# Exercise instructions
The response should consist of every line below, restated exactly, with no pictures.

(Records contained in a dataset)

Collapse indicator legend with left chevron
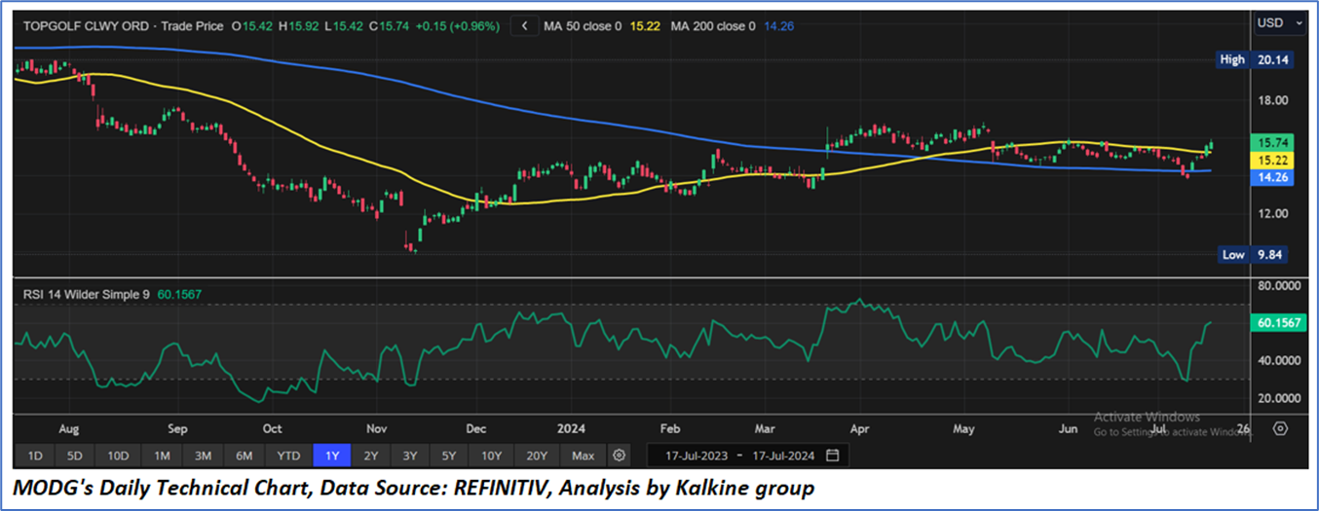The height and width of the screenshot is (511, 1319). [x=526, y=26]
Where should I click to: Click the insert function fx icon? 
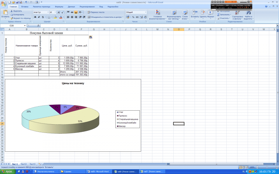pos(38,25)
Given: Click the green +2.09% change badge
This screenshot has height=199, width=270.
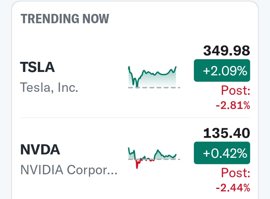Looking at the screenshot, I should pos(222,70).

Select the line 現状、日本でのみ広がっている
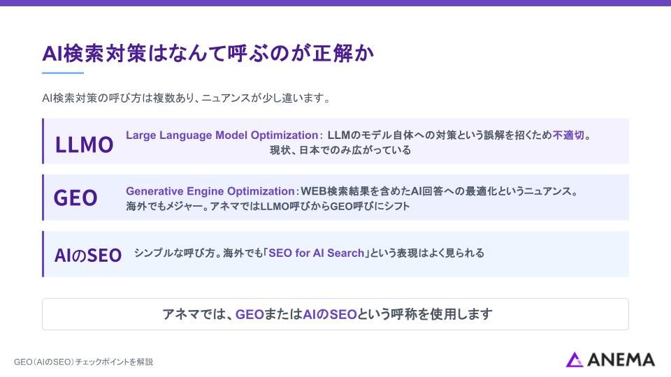click(340, 150)
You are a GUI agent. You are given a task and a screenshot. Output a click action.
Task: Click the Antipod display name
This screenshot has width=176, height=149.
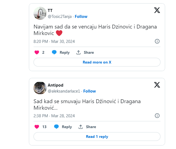point(56,85)
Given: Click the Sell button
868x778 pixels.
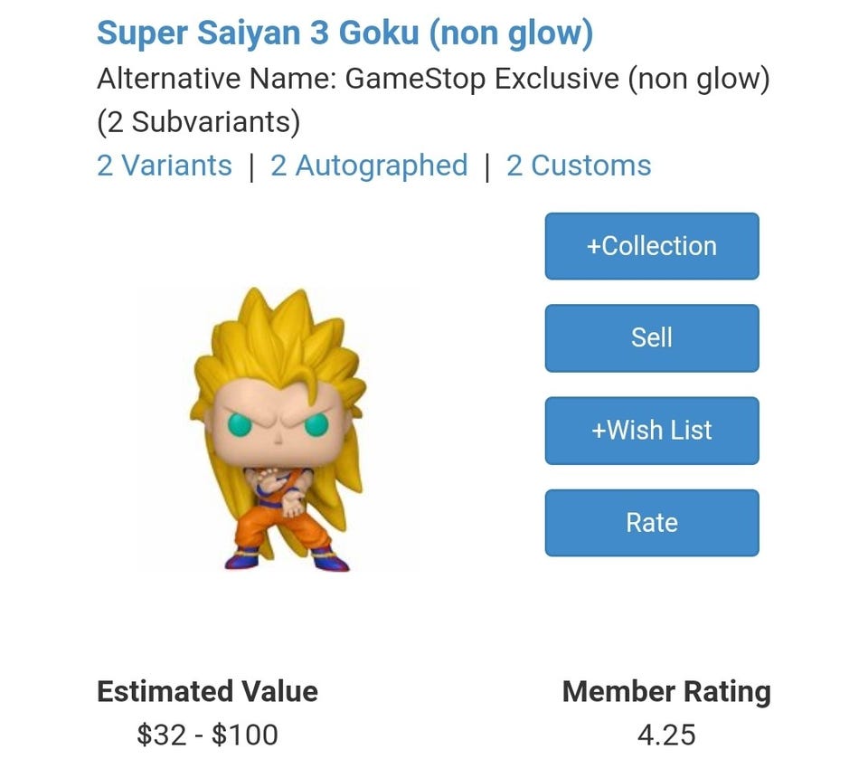Looking at the screenshot, I should coord(651,337).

# Output below
Collapse indicator legend with left chevron
The height and width of the screenshot is (511, 1319). [x=526, y=26]
Where should I click to: Click the insert function fx icon? 
pos(38,25)
Given: Click the green +2.09% change badge
This screenshot has height=199, width=270.
Looking at the screenshot, I should pos(222,70).

Select the line 現状、日本でのみ広がっている
click(340, 150)
You are a GUI agent. You are given a task and a screenshot. Output a click action.
Task: Click the Antipod display name
This screenshot has width=176, height=149.
point(56,85)
Given: Click the Sell button
868x778 pixels.
Looking at the screenshot, I should coord(651,337).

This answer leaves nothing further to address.